Results and Discussion
This technique is exceptionally useful for small, localized areas of alopecia and is particularly suited to hair margin, the brow and lost sideburn aesthetic reconstruction. It is also the only workable reconstructive option available in eyelash reconstruction known to the authors. It has previously been suggested that single hair micrografts would be the most natural in eyebrow repair, for sideburn reconstruction in women after facelift and for the softening of border hypopigmentation in the transplanted hairlines of blond, fair-skinned patients. We agree with and extend these uses of single hair grafts.
The only limitation to the technique is its tedious nature and its current inappropriateness for large areas needing grafting. It does, however, lend itself well to "streamlining" with harvesting performed by technicians. Causes of graft failure are bulb transection during the harvesting procedure and inadvertent loss of the sheath, as described earlier, usually due to too much bulb being left on the follicle. Graft failure from drying of the follicles and use of transplants which are too old rarely occurs. Unlike most grafts, fresh follicles which have been carefully harvested and kept moist may grow without first exfoliating.

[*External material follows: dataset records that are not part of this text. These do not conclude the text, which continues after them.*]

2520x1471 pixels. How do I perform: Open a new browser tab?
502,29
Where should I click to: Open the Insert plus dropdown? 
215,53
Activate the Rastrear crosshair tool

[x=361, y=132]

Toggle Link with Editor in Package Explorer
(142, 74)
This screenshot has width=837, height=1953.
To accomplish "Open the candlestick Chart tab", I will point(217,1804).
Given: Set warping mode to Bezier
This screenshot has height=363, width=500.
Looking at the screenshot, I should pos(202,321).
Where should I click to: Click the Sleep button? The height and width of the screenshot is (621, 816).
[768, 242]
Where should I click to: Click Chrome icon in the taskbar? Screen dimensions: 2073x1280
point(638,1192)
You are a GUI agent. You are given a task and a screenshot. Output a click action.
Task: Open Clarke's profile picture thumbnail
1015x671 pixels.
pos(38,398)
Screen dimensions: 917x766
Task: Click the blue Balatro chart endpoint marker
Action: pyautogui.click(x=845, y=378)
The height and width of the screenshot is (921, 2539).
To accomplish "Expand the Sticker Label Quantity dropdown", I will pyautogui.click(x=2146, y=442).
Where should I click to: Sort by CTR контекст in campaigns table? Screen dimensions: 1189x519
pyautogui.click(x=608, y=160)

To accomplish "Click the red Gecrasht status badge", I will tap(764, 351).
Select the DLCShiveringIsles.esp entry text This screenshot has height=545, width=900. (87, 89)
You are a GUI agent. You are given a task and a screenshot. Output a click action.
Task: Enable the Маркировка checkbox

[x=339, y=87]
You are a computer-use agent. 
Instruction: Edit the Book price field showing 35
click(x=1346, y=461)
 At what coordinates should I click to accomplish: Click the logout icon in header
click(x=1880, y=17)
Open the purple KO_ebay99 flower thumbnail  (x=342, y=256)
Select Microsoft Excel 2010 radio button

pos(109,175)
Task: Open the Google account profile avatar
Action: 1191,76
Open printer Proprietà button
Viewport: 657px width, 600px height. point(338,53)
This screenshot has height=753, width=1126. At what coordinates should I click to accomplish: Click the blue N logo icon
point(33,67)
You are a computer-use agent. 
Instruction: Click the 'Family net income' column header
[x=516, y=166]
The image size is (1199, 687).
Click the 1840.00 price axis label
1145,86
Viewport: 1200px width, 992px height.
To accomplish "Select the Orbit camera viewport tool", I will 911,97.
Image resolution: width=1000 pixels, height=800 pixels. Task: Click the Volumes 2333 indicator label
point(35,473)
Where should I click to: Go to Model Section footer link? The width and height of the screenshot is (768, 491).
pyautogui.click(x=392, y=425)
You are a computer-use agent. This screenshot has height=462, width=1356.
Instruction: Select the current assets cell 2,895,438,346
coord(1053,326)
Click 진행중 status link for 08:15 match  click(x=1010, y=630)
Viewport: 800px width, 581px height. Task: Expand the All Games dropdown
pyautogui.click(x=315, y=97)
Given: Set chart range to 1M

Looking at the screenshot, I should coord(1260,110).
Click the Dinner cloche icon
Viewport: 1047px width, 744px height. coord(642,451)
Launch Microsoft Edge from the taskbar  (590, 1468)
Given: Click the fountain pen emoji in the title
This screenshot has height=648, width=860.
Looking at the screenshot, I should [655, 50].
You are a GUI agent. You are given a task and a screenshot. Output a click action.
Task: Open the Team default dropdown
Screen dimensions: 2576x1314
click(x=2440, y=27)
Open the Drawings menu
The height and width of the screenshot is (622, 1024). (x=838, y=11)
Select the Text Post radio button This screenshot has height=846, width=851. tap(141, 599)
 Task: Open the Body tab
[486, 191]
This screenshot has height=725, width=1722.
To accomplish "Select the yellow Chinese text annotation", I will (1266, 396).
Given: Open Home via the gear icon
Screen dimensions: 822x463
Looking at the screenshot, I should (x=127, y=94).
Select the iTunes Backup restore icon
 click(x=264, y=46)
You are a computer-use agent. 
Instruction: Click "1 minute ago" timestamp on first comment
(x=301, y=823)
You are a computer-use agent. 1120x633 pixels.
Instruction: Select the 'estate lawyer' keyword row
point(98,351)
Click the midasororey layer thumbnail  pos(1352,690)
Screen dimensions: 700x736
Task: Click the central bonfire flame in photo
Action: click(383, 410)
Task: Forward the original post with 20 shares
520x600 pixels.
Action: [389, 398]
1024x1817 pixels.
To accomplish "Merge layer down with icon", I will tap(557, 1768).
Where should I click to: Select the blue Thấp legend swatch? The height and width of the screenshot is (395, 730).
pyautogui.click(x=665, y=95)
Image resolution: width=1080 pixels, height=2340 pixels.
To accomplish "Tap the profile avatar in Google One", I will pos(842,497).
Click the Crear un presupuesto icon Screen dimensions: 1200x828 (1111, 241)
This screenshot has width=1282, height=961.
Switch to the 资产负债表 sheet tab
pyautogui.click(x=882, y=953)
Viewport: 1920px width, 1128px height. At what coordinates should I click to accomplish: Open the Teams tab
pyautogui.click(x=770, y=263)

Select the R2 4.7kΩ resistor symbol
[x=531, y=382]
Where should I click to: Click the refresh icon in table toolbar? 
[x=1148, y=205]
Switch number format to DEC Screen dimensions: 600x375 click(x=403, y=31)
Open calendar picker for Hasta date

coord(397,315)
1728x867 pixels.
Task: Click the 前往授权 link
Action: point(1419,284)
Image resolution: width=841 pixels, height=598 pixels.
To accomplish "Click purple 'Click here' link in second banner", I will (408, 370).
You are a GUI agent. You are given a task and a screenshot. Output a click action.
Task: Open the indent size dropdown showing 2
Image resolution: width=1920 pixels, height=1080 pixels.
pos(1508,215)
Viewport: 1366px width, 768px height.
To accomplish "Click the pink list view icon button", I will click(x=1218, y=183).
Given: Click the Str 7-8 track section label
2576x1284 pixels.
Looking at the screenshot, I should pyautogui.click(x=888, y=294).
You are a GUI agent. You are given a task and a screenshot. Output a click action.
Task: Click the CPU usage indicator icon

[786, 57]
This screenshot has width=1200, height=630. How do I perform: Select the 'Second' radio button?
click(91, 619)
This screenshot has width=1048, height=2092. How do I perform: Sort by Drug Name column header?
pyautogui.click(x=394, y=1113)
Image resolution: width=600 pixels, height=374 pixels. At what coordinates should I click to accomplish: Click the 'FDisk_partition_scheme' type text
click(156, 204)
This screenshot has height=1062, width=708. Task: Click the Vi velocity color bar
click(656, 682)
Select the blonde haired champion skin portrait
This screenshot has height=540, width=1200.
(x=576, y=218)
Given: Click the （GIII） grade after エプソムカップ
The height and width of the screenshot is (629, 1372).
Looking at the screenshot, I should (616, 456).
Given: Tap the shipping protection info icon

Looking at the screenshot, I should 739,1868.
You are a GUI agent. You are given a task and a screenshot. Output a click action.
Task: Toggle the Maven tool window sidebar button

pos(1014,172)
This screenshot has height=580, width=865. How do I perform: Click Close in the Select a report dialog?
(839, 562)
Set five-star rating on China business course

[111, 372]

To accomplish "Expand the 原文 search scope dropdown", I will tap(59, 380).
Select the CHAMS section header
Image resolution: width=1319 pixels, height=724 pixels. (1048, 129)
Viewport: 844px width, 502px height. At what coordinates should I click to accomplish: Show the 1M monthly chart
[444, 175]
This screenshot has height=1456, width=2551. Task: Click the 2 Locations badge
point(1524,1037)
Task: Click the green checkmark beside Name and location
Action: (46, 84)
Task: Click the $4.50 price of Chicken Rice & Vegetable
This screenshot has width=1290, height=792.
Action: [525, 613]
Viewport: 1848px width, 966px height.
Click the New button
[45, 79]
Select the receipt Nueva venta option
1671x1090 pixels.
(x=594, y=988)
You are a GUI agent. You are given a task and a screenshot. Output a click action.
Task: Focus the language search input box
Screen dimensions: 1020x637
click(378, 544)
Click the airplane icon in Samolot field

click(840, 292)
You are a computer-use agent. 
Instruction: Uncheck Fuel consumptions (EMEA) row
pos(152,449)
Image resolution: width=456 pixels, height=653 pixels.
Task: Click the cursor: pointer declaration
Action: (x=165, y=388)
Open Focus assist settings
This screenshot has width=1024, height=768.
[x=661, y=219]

The senior author presented this technique 13 years ago following perfecting its use in the decade preceding its presentation. It has been used in over 25 patients with good results (space limitations disallow extensive presentation of results in a techniques paper). The intended publication after its initial presentation was delayed due to an overwhelming referral of patients which the senior author was unable to accept. The technique is now offered knowing that it will be streamlined by those especially interested in hair replacement surgery.
1. Vallis, C. Surgical treatment of the receding hairline. Plast. Reconstr. Surg. 44: 271, 1969.
2. Coiffman, F. Use of square scalp grafts for male pattern baldness. Plast. Reconstr. Surg. 60: 228, 1977.
3. Frechet, P. Micro and mini hair grafting using the standard hair implantation procedure. J. Dermatol. Surg. Oncol. 15: 533, 1989.
4. Arouete, J. Correction of baldness by grafts. Ann. Chir. Plast. Esthet. 35: 19, 1990.
5. Marritt, E. Single-hair transplantation for hairline refinement: A practical solution. J. Dermatol. Surg. Oncol. 10: 962, 1984.
Published in 1994. Previously presented at the May 1980 meeting of the American Society of Aesthetic Plastic Surgeons, Orlando, Florida.